Eglises d'Asie

Dacca : plusieurs millions de jeunes bangladais sans travail à cause des restrictions sanitaires

Publié le 26/11/2020




Selon le Bureau national des statistiques, près de six millions de jeunes bangladais sont actuellement demandeurs d’emploi. L’agence bangladaise compte notamment plusieurs milliers de jeunes travailleurs à Dacca, la capitale, qui sont fortement affectés par les confinements et la situation économique. « Je n’ai touché mon salaire que pendant deux mois depuis le début de la pandémie », confie William Gomes, père de deux enfants et enseignant à Dacca, qui a perdu son travail quand son école a fermé. Face à cette situation, l’Église locale, dont la Caritas bangladaise, distribue des repas et une aide financière.

Selon le Bureau bangladais des statistiques, au moins six millions de jeunes bangladais sont actuellement sans travail. L’agence nationale compte également plus d’un million d’autres jeunes travailleurs embauchés dans des sociétés de conditionnement qui ont également perdu leur travail. Plusieurs milliers de jeunes habitant à Dacca, la capitale, doivent faire face aux conséquences économiques de la pandémie. Beaucoup d’entre eux aimeraient émigrer à l’étranger pour étudier, mais ne peuvent se permettre de quitter leur travail à cause de la situation sanitaire et économique. La plupart ont également subi des baisses de salaire. Face à cette situation, beaucoup d’entre eux sont tentés de baisser les bras. « Je n’ai touché mon salaire que pendant deux mois depuis le début de la pandémie », confie William Gomes, père de deux enfants et enseignant à Dacca. Après cela, « j’ai cessé de recevoir un salaire », explique-t-il. Il ajoute que depuis, il a perdu son travail quand son école a fermé.

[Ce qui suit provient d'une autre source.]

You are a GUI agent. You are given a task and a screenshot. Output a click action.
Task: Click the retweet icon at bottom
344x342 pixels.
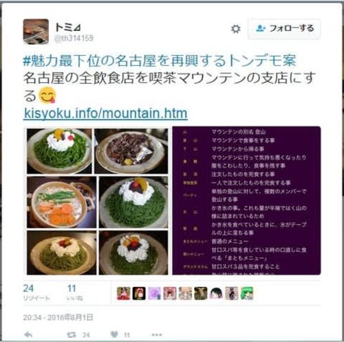[x=71, y=335]
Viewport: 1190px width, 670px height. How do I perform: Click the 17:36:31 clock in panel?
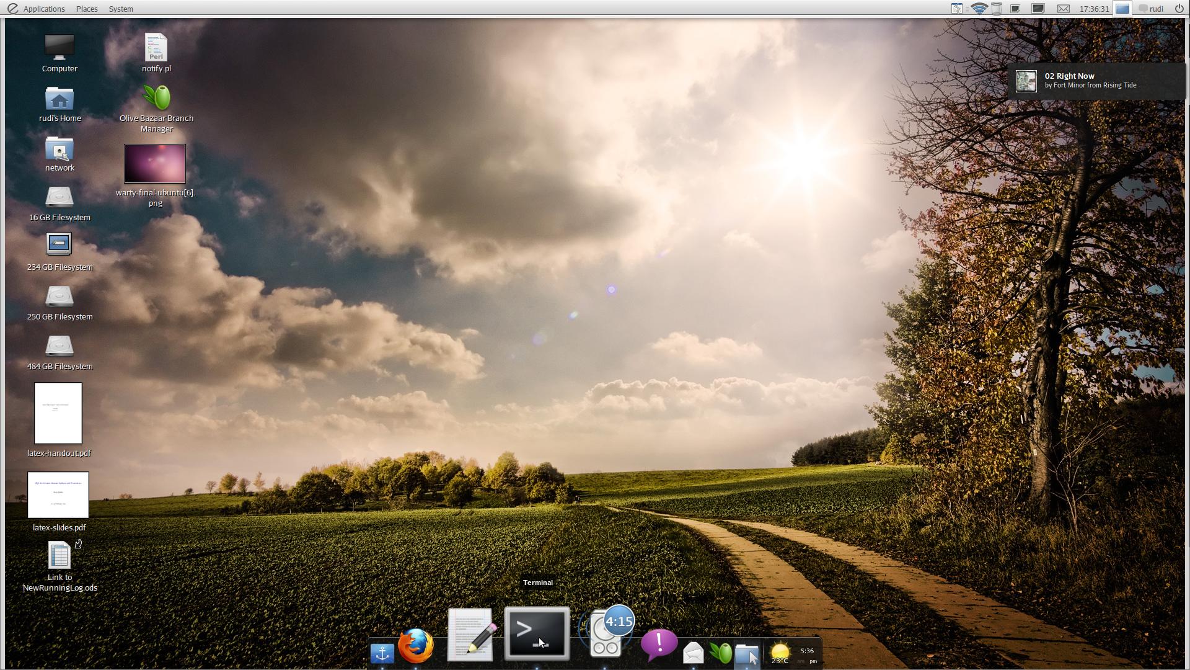1093,9
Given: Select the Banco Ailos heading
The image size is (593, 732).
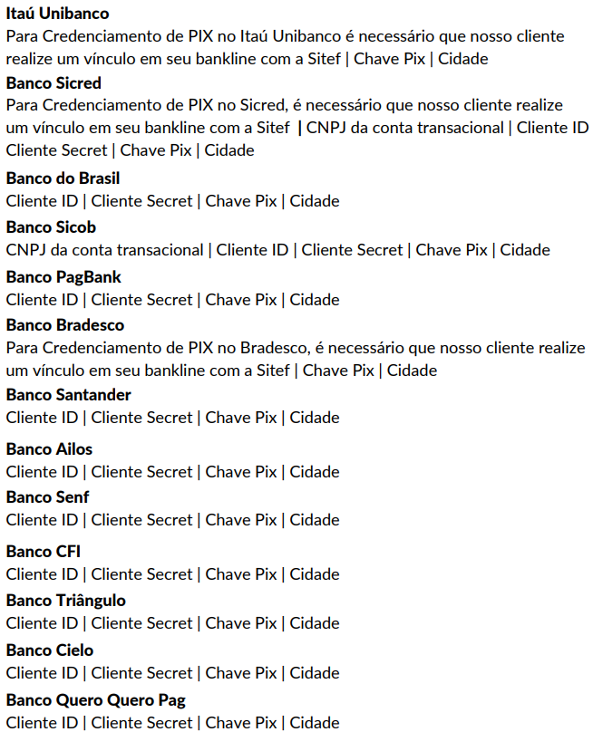Looking at the screenshot, I should [49, 449].
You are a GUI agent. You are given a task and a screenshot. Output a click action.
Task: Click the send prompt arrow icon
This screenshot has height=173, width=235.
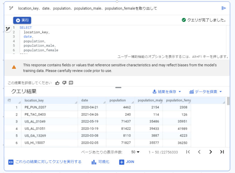224,8
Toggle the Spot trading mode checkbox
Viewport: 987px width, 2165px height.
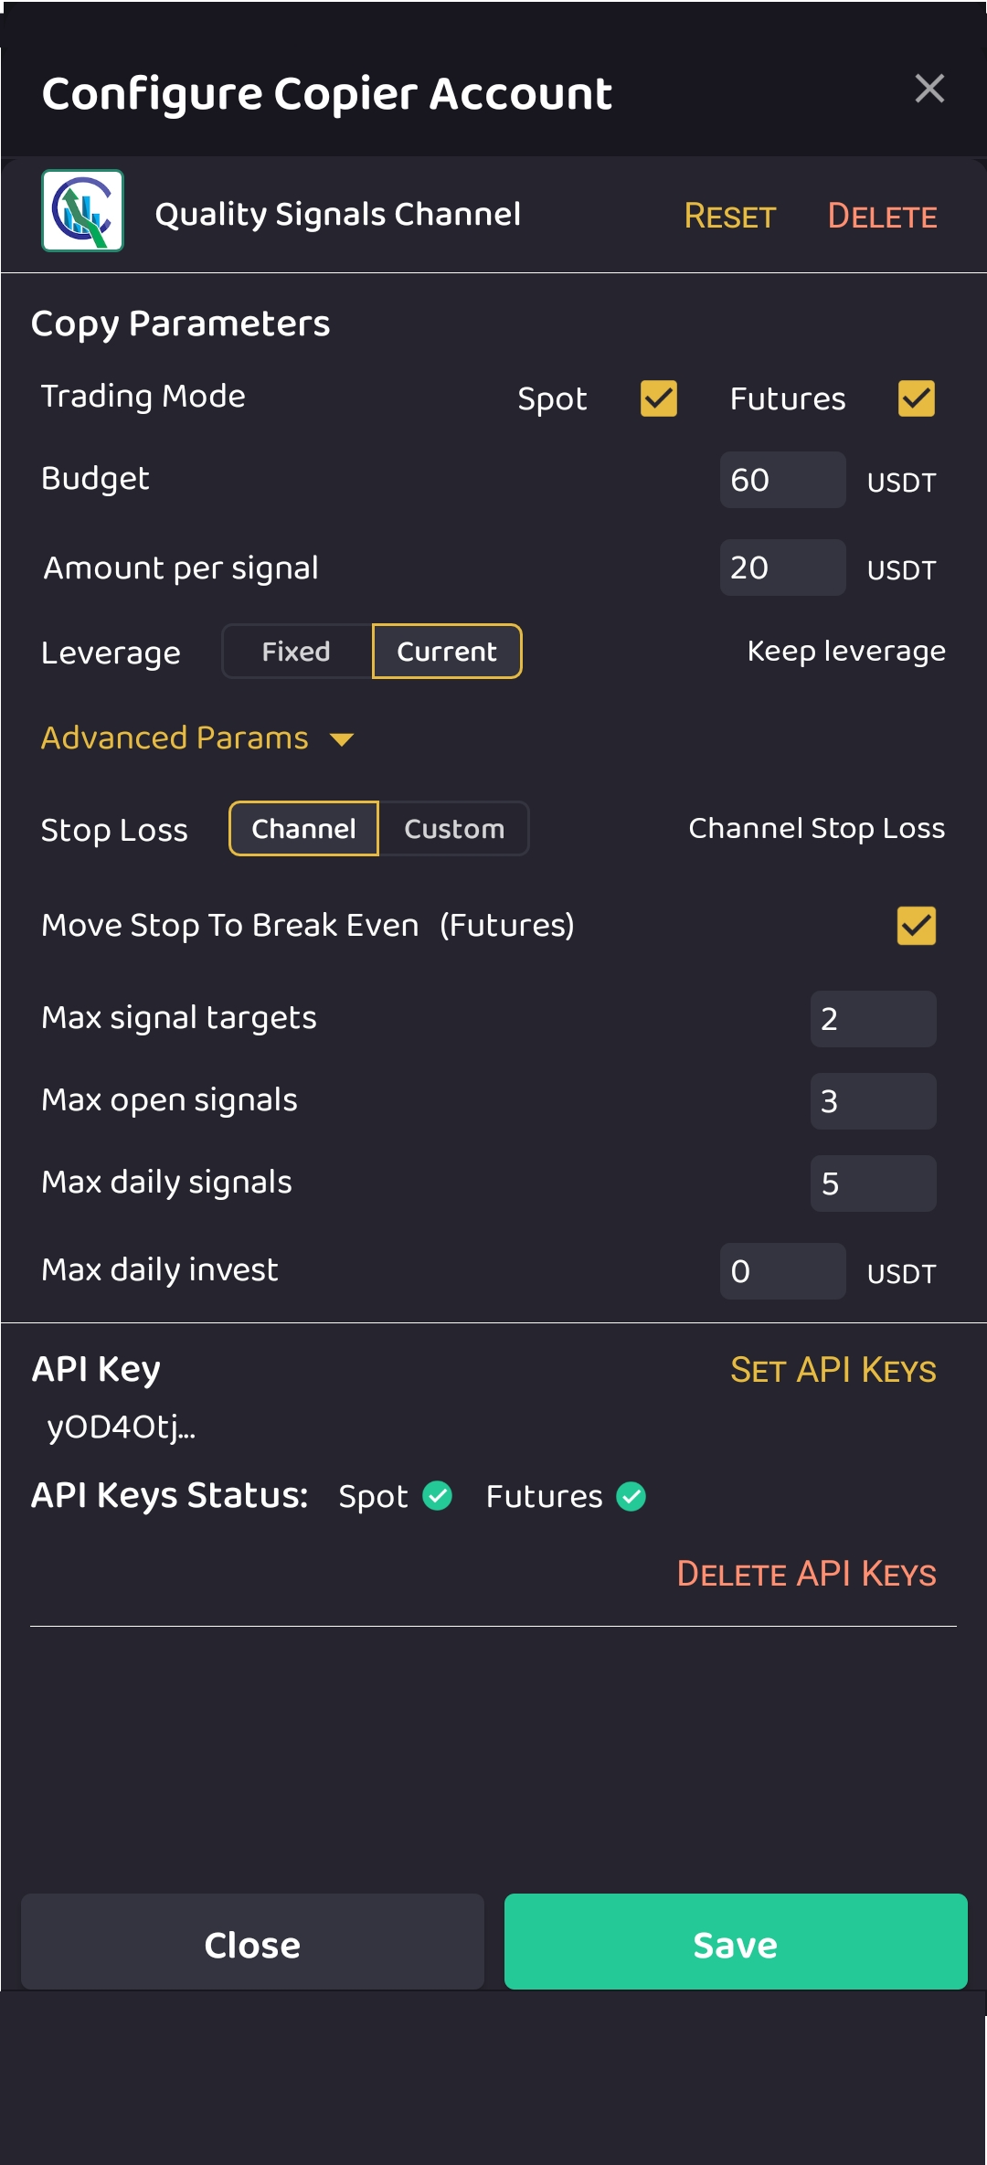[658, 398]
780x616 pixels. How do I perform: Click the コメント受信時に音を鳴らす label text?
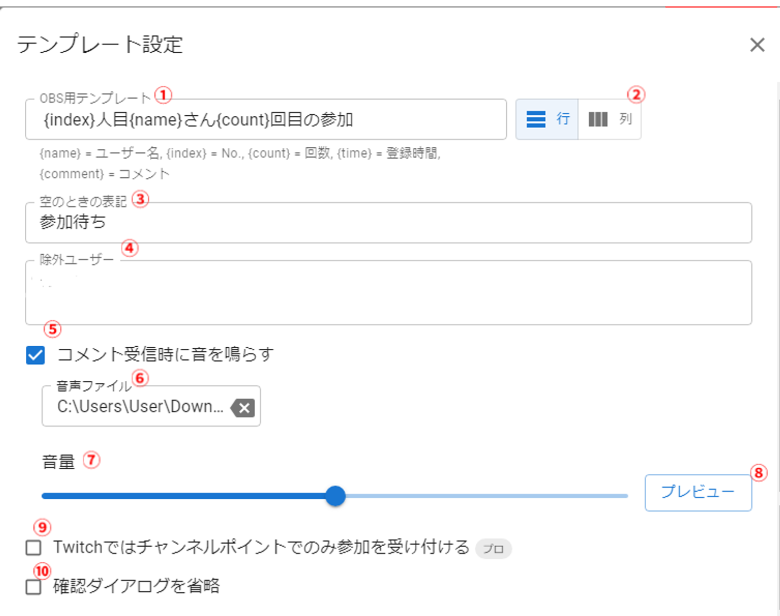coord(165,355)
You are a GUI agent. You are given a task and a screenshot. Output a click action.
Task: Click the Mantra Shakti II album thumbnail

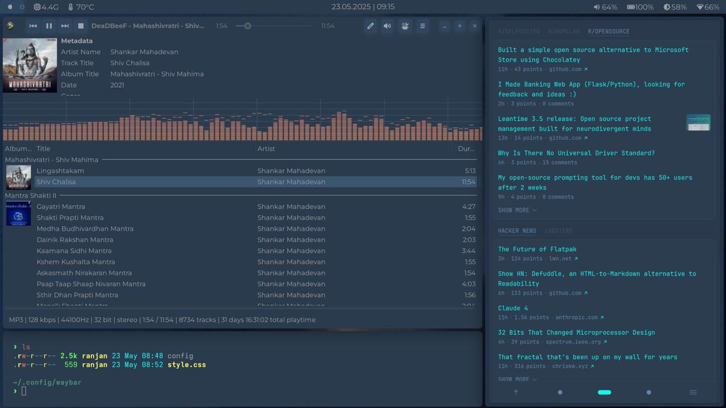coord(18,214)
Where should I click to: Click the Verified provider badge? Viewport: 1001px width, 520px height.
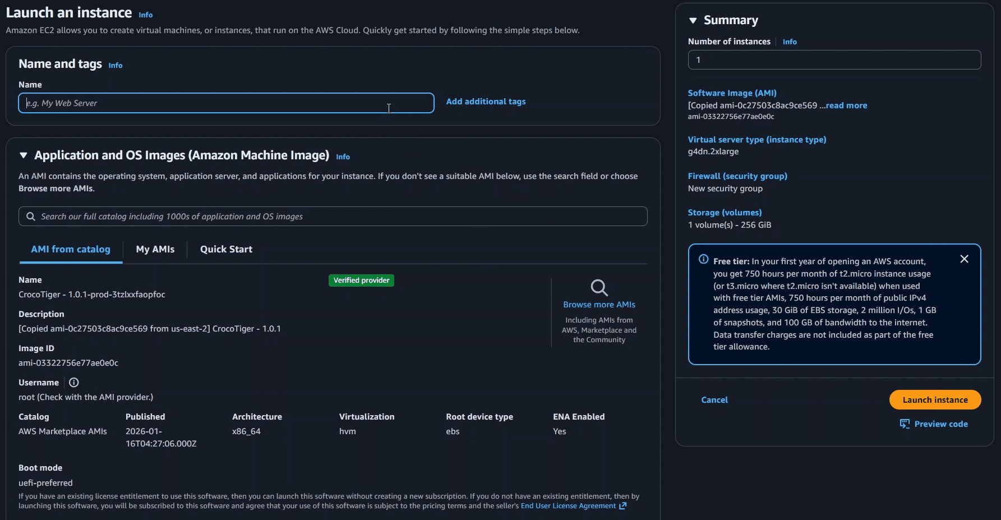tap(361, 280)
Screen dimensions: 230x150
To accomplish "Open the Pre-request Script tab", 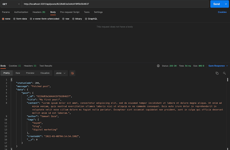I will coord(70,12).
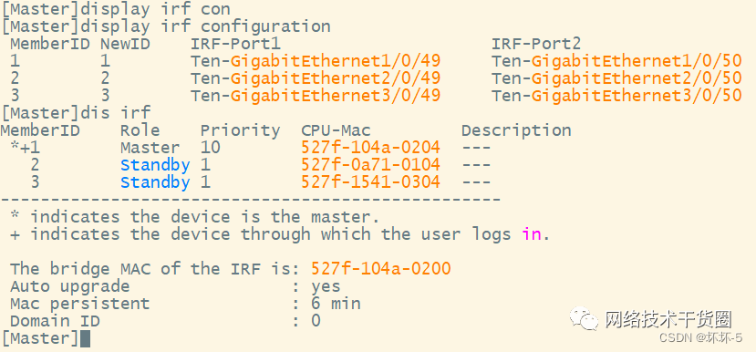Image resolution: width=756 pixels, height=352 pixels.
Task: Click the IRF-Port2 column header
Action: (x=536, y=44)
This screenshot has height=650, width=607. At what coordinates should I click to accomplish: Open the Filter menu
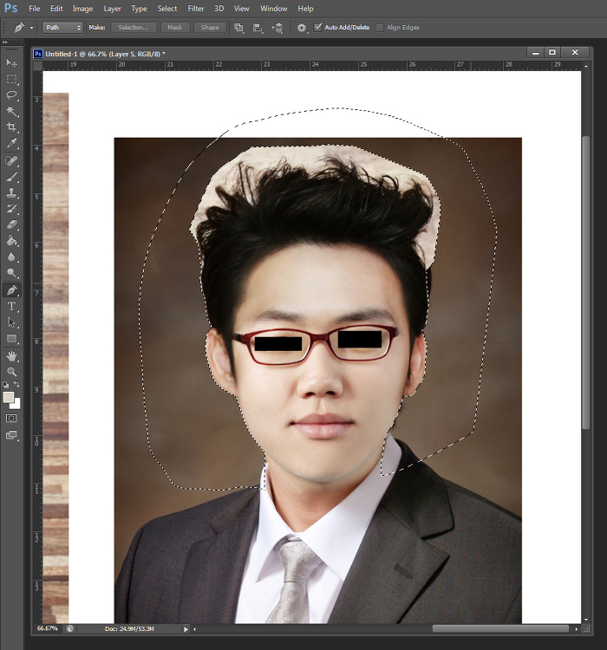point(196,9)
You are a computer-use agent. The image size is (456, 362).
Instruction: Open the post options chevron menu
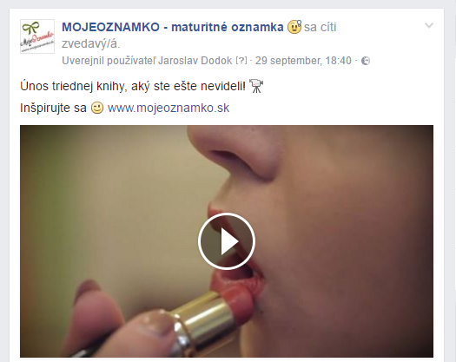click(429, 25)
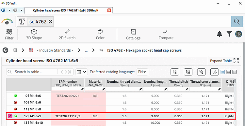Viewport: 245px width, 126px height.
Task: Open the browser history dropdown arrow
Action: (9, 10)
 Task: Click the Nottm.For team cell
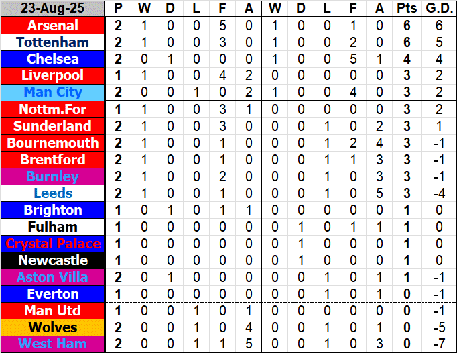[53, 109]
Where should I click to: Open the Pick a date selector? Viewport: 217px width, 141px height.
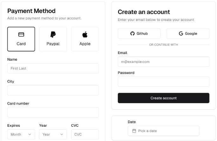(163, 131)
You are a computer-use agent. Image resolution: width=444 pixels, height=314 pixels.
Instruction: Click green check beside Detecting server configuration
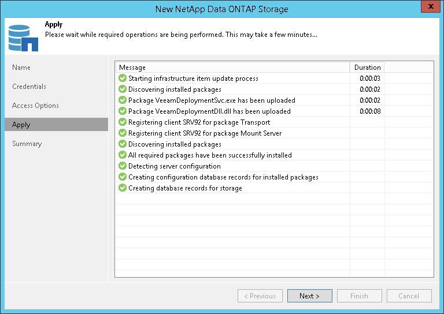(122, 166)
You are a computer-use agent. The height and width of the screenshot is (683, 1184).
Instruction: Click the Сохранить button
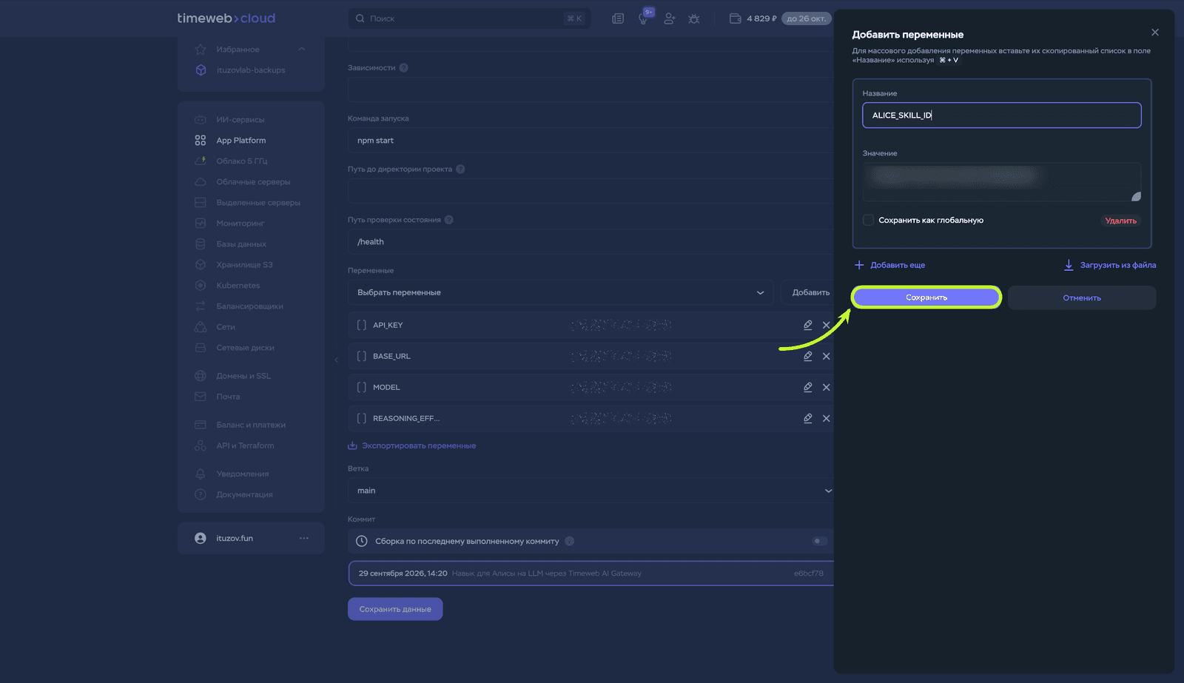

Des salaires diminués de moitié

« Je survis dans une situation extrêmement délicate avec ma famille. Pour tenter de gagner un peu d’argent, j’ai commencé à vendre des repas et de la nourriture en ligne. Ça marche, mais ce n’est pas assez pour soutenir ma famille. Je prie Dieu sans cesse pour que la pandémie se termine et que je puisse trouver un meilleur travail dans une école », poursuit William. Kajol Corraya, de son côté, n’a pas perdu son travail, mais ses revenus ont diminué de moitié. Il travaille comme électricien dans un hôtel 4 étoiles de Dacca, dans la région de Gulshan. « Avant la pandémie, je pouvais gagner environ 30 000 takas [297 €] en comptant les pourboires. Mais aujourd’hui, je gagne seulement 15 000 takas [148,7 €], et je peine à rembourser un emprunt bancaire », confie-t-il. Par conséquent, il ajoute qu’il vit continuellement dans la crainte de l’avenir. « Je croule de plus en plus sous les dettes, cela devient invivable. De plus, je ne peux pas envoyer d’argent à mes parents âgés, qui vivent dans un village. »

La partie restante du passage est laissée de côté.